[JVM] Necromance a cheaper (de)serialization #777

Kaiepi · 2022-08-04T06:50:21Z

This started as means of fixing rakudo/rakudo#4952 for the next stretch of #776, but is kind of its own rabbit hole. The hs_err log produced by the failure in CORE.d.setting points to this line as the source of the error from within nqp:

nqp/src/vm/jvm/runtime/org/raku/nqp/runtime/LibraryLoader.java

Line 71 in 4f4d4ef

CompilationUnit cu = (CompilationUnit)c.newInstance();

While looking around here, I noticed we are very lackadaisical with how we handle serialized bytecode within memory. Namely, when LibraryLoad.load is invoked, we can wind up copying entire files in memory multiple times over, and their decompressed classfile and bytecode files persist in memory as long as their classes do. I haven't quite managed to even provoke a change in the CORE.d.setting error produced, but I have managed to convince CORE.c.setting to build in 90% of the time it does on master by reducing the copying to just one instance so far. This can be taken further to eliminate copying of files in bulk entirely, but will take time.

Passes make test with OpenJDK 19-ea, I guess.

We use Java 9 now, so we can get rid of some of the locking involved here.

We've been depending largely on byte *arrays* of entire files so far. Now we prefer to mmap in small chunks when access to a file is given, doing a heap allocation given raw byte input instead, waiting until the last minute to dump the entire thing in memory in either case. We introduce a ByteBufferedInputStream to help avoid repetitively reading files into (potentially huge!) chunks of memory on its own. Its `copy` method should *not* exist, but this class is a whole tangent on its own, so just do the bare minimum of an implementation of an input stream given a byte buffer.

Despite a JAR doing ZIP compression, it doesn't do so hot with Raku's bytecode. XZ can help reduce the size of a JAR produced by us to some degree (50957 bytes for NQPCORE.setting with XZ vs. 53286 bytes with ZIP), and *hopefully* doesn't interfere with precomp times.

Seems to offer an improvement in build times and allows for better handling of memory with large workloads anyways.

This isn't a very good idea because it will lead to larger bytecode when we already have bytecode size problems, but neither is spinning up instances with caches we never wind up using. We'll deal with this properly once ByteBufferedInputStream and IgnoreNameClassLoader get more attention.

We have a shiny new serialized XZ type of file to read, so we have no worries as to versioning of how its read; let's exploit that. Java enjoys having names for its defined classes, so put the name of the class in the XZ's JAR entry comment field and use it when redefining it on read. We wind up with null if none can be found anyways, giving us prior behaviour for uncompressed serializations too. We have a loadClass-ish method that doesn't follow Java's spec per se. We have the choice of linking with resolveClass after building one with a findClass-ish method; do so. Slap a synchronized modifier on our new-ish loadByteClass method and now there's nothing preventing us from having parallel class loading. Mark our new SerialClassLoader as being parallel-capable and set -XX:+AllowParallelDefineClass now that we have a somewhat more modern JDK and now that there shouldn't be anything else preventing us from doing so.
==================================================
■ Task brief: Please resume the pull request description on cheaper JVM (de)serialization, picking up right after its last sentence. The data has no connection to the text.
==================================================
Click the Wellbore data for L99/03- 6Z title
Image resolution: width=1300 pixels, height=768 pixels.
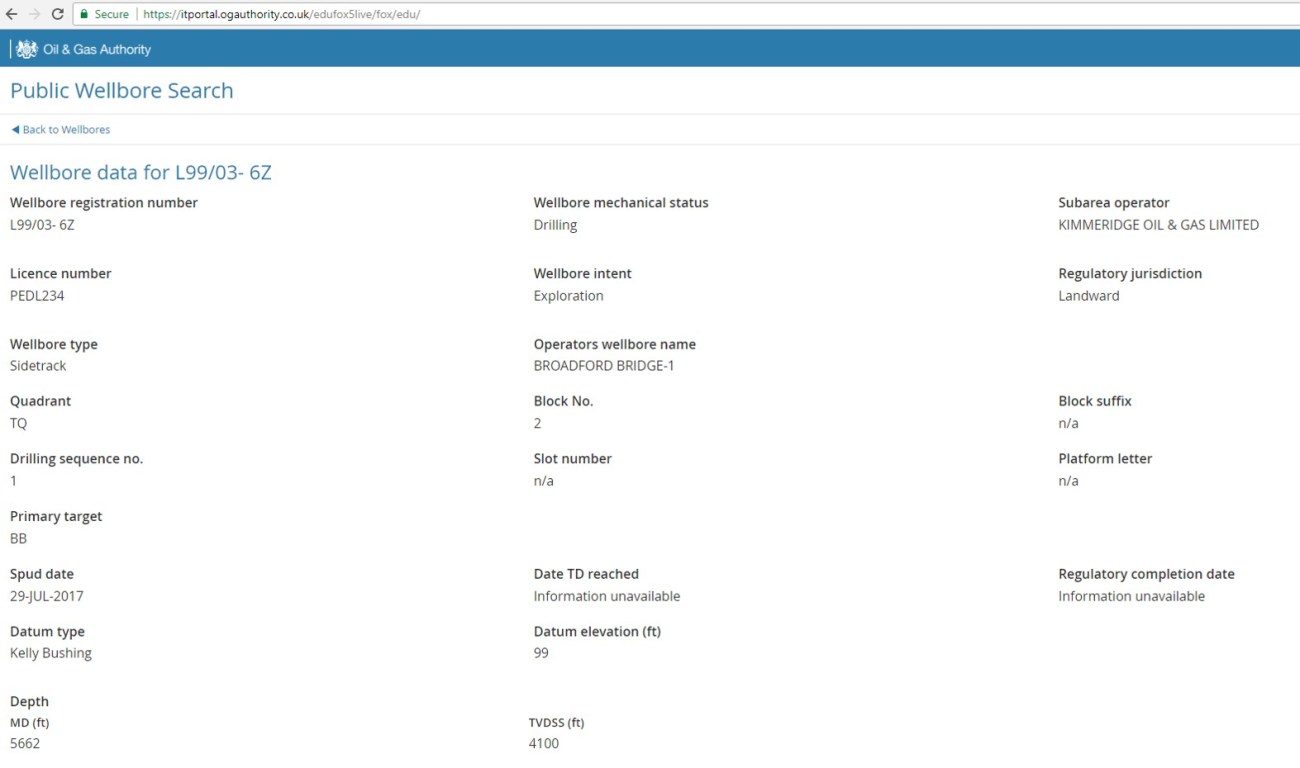click(x=140, y=172)
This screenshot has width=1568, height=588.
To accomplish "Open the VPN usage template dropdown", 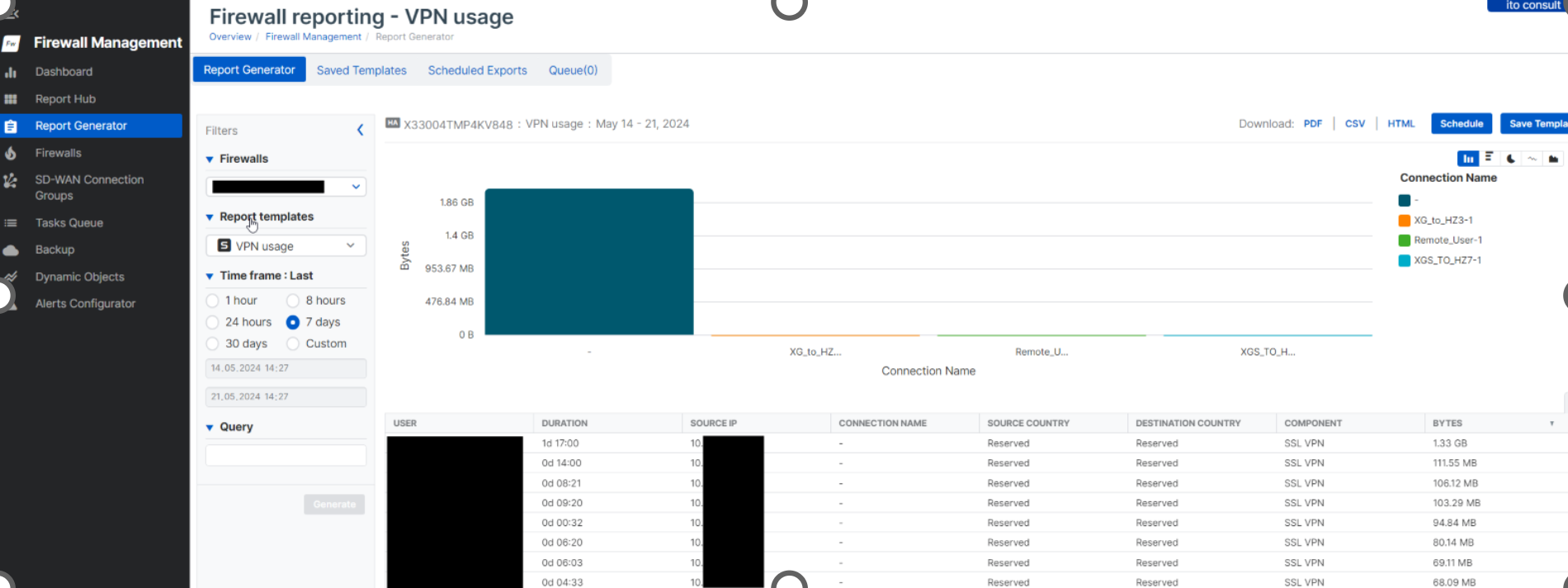I will click(286, 246).
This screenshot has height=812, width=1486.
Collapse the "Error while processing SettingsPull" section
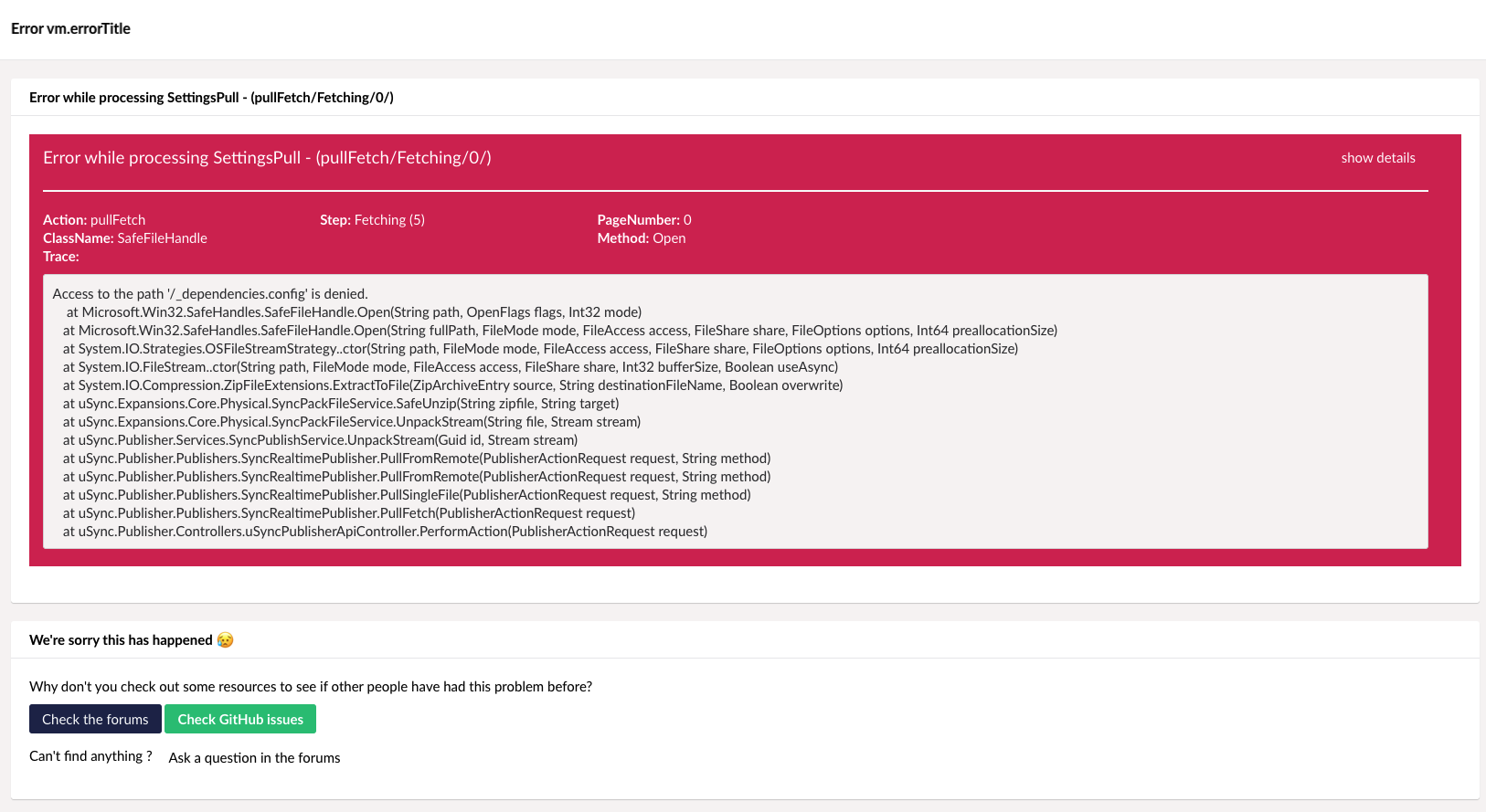211,97
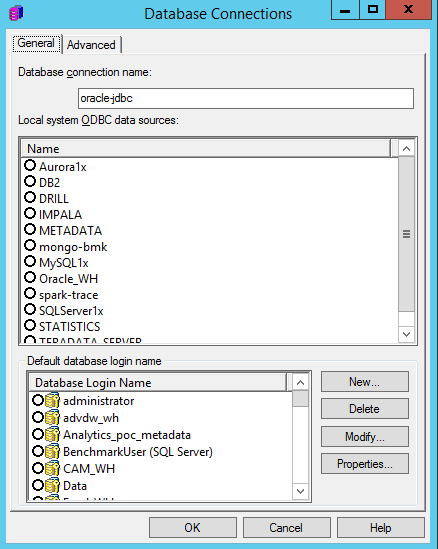Screen dimensions: 438x549
Task: Open the General tab
Action: (x=36, y=43)
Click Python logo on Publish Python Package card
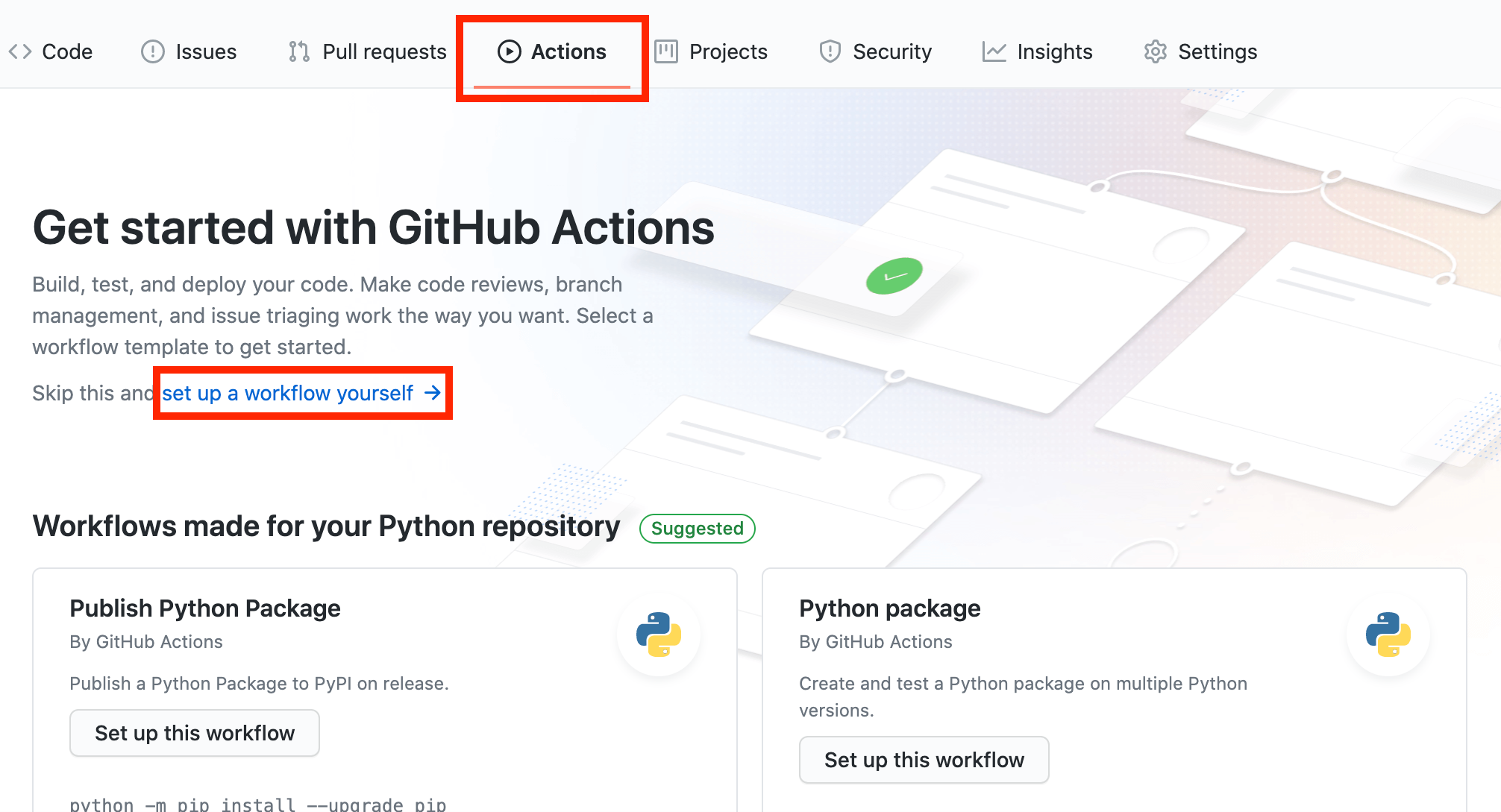This screenshot has height=812, width=1501. 658,635
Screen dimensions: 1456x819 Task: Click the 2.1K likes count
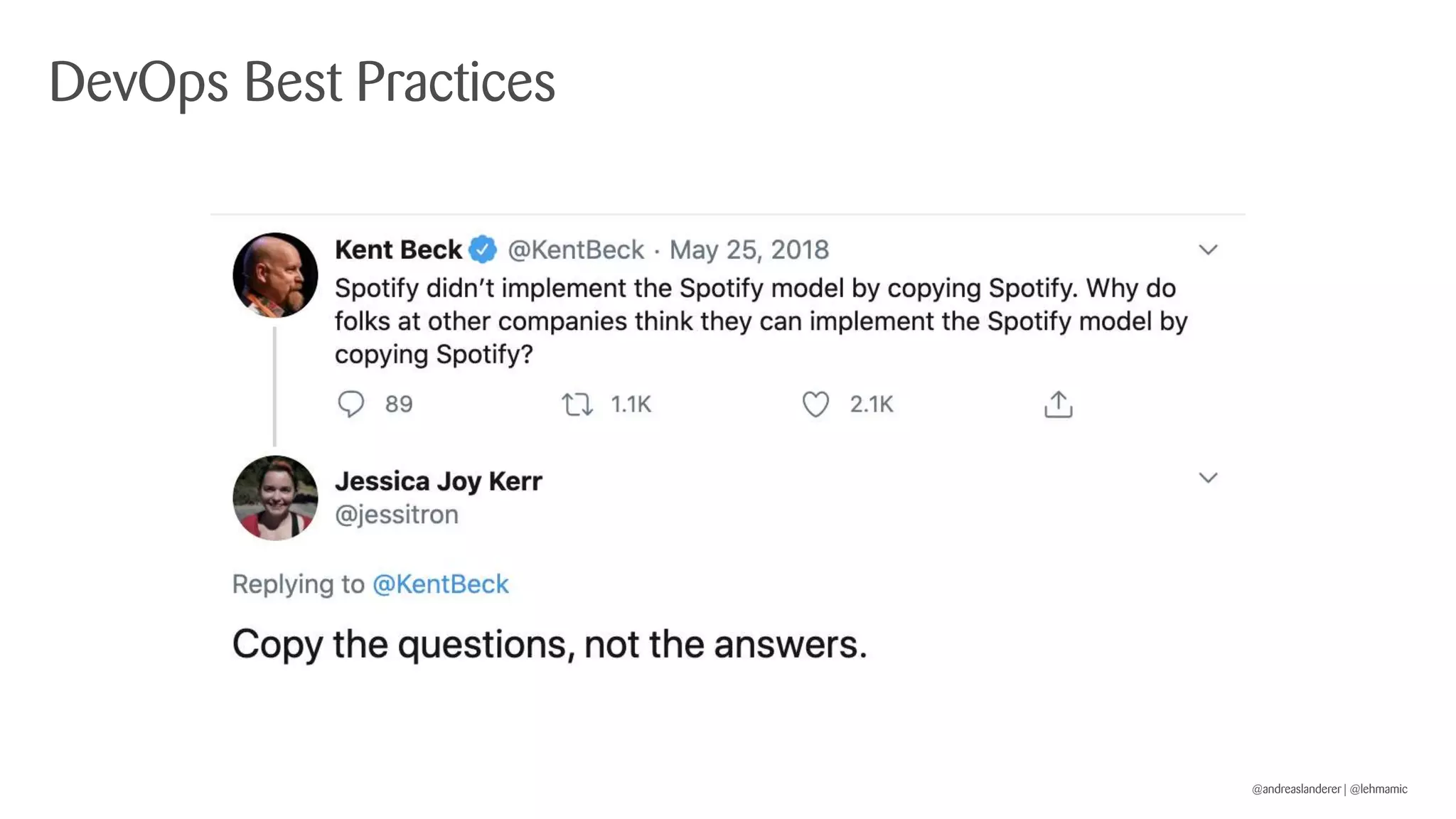(871, 405)
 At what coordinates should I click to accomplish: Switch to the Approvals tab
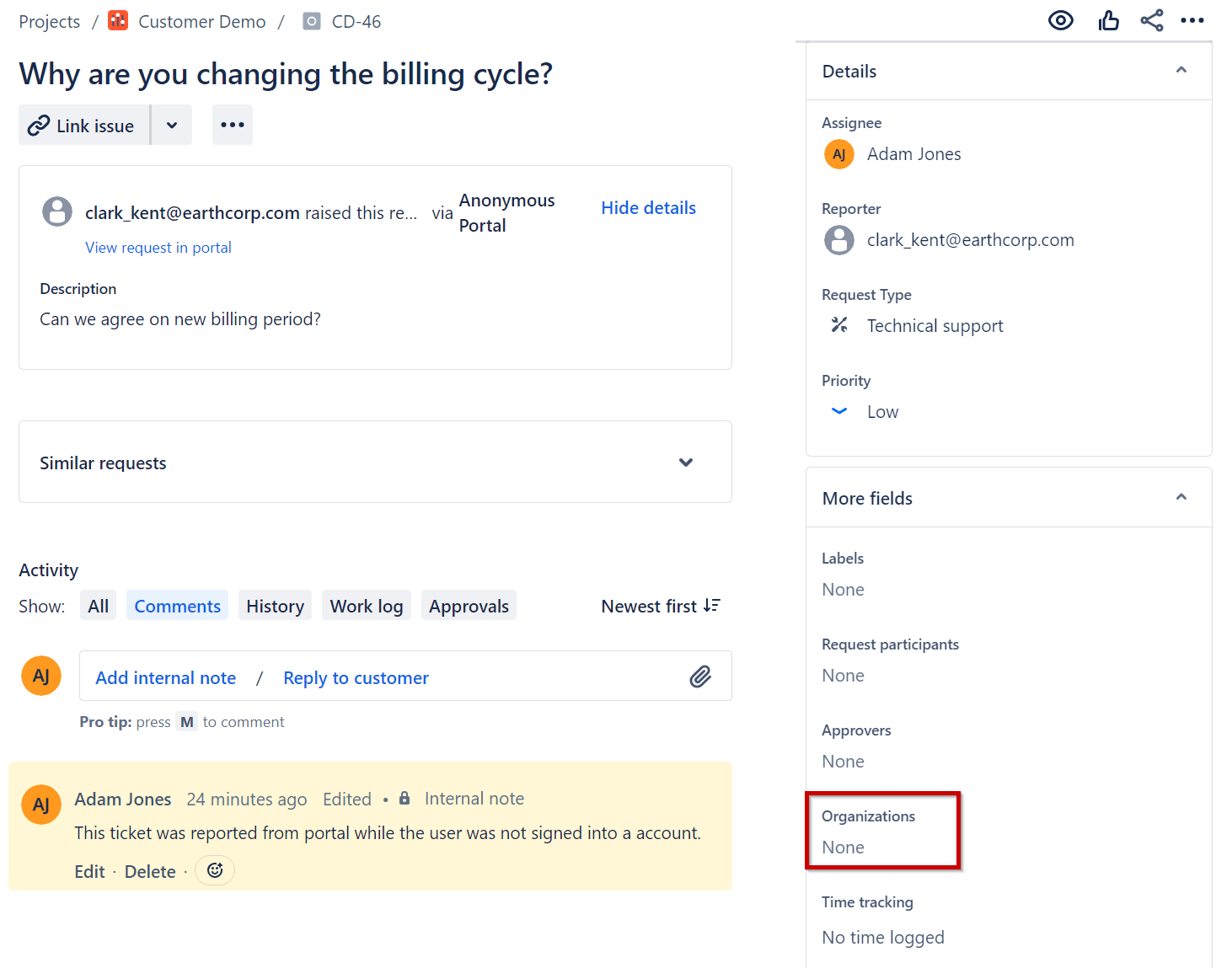pyautogui.click(x=469, y=605)
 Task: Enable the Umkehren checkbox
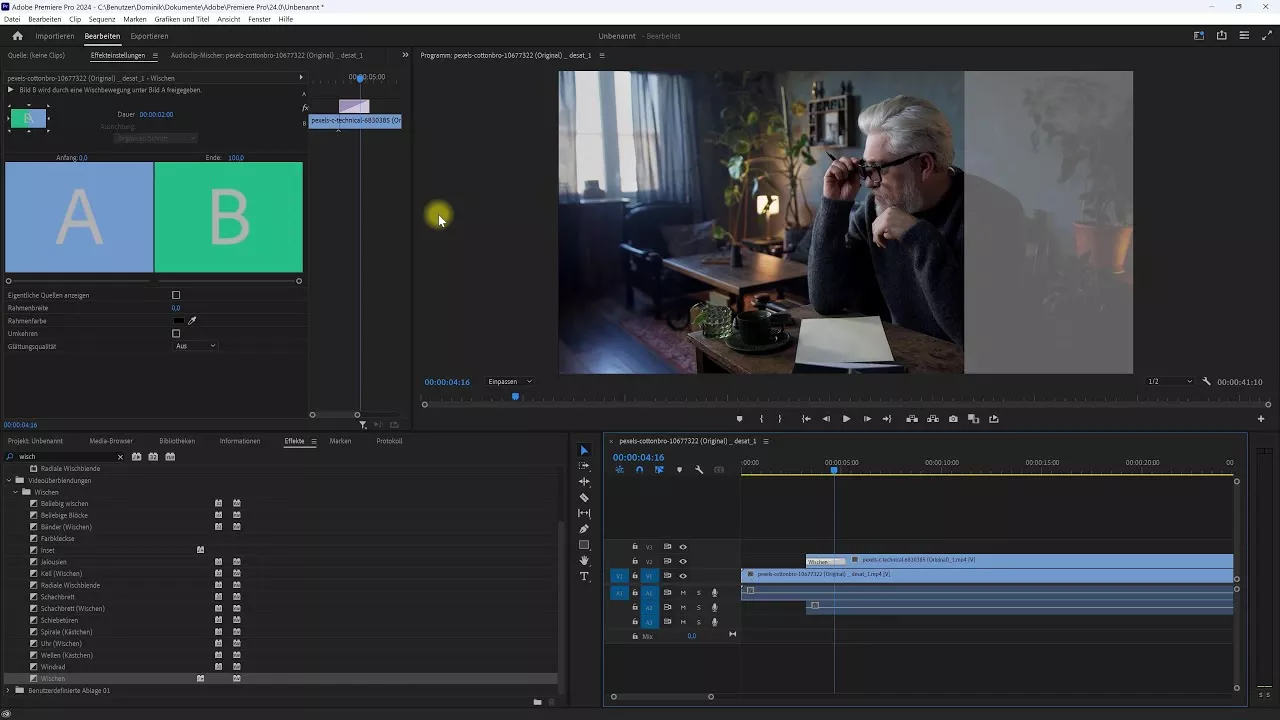(x=176, y=332)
==================================================
■ Result of this exercise:
Maybe this'll return as a config thing if this carries a significant enough improvement.

Kaiepi · 2022-08-04T07:40:06Z

Turns out -XX:+UseTransparentHugePages is a detriment! CORE.c.setting can now build 23% faster than on master.

ClassLoader.getClassLoadingLock would throw before, but I couldn't figure out why: it can't handle null names because it keeps a map of defined strings. Override ClassLoader.getClassLoadingLock; our unique object to lock on can just be ourself for now.

We *should be* able to InputStream our way out of keeping files in memory, with the exception of when other parts of nqp do so beforehand, thus the existence of the MemoryClassLoader. The SerialClassLoader wraps an input stream to read from, which JarFileClassLoader extends with the preliminary file loading. A similar FileClassLoader exists, which only cares about decompressed classfiles. Regardless, Rakudo builds are broken because xz's XZInputStream has its bugs. Womp womp.

xz now breaks Rakudo builds by its minimal, quirky InputStream implementation in the form of XZInputStream, which doesn't play nice with the default readAllBytes implementation, which we kinda need in some form. lz4, in comparison to xz and zlib, is more inefficient in terms of compressed output size (NQPCORE.setting.jar is now 57KB compared to 52KB w/ ZIP DEFLATE), but is nevertheless more efficient to compress and decompress. Because precomp files are apt to exist locally, hopefully this tradeoff is worth it...

Given it has been refactored to death.

All of its subtypes are oriented towards files in some way, MemoryClassLoader handling cases where the file's already in memory anyway.

ByteClassLoader tracks which classes are defined, while GlobalContext tracks which are loaded. The LibraryLoader depends on the former, but what if the latter already defined a class to be loaded (circling back to itself via require, perhaps)? ByteClassLoader can keep track of all classes loaded or defined by ourselves if it acts as a parent for LibraryLoader's various classloaders, eliminating such a duplicate definition. If we give StreamClassLoader and MemoryClassLoader a new SerialClassLoader parent that takes care of class caching, we get to dedup some logic there as well.

We only need them once, while we still have access the original reference to any given classfile. Also, name it such rather than the vague "bytes" or "serial class".

This helps reduce the size of precompiled JARs, and is information not typically included in a release to begin with.

This is a matter of picking a compression level and keeping a static compressor and decompressor around.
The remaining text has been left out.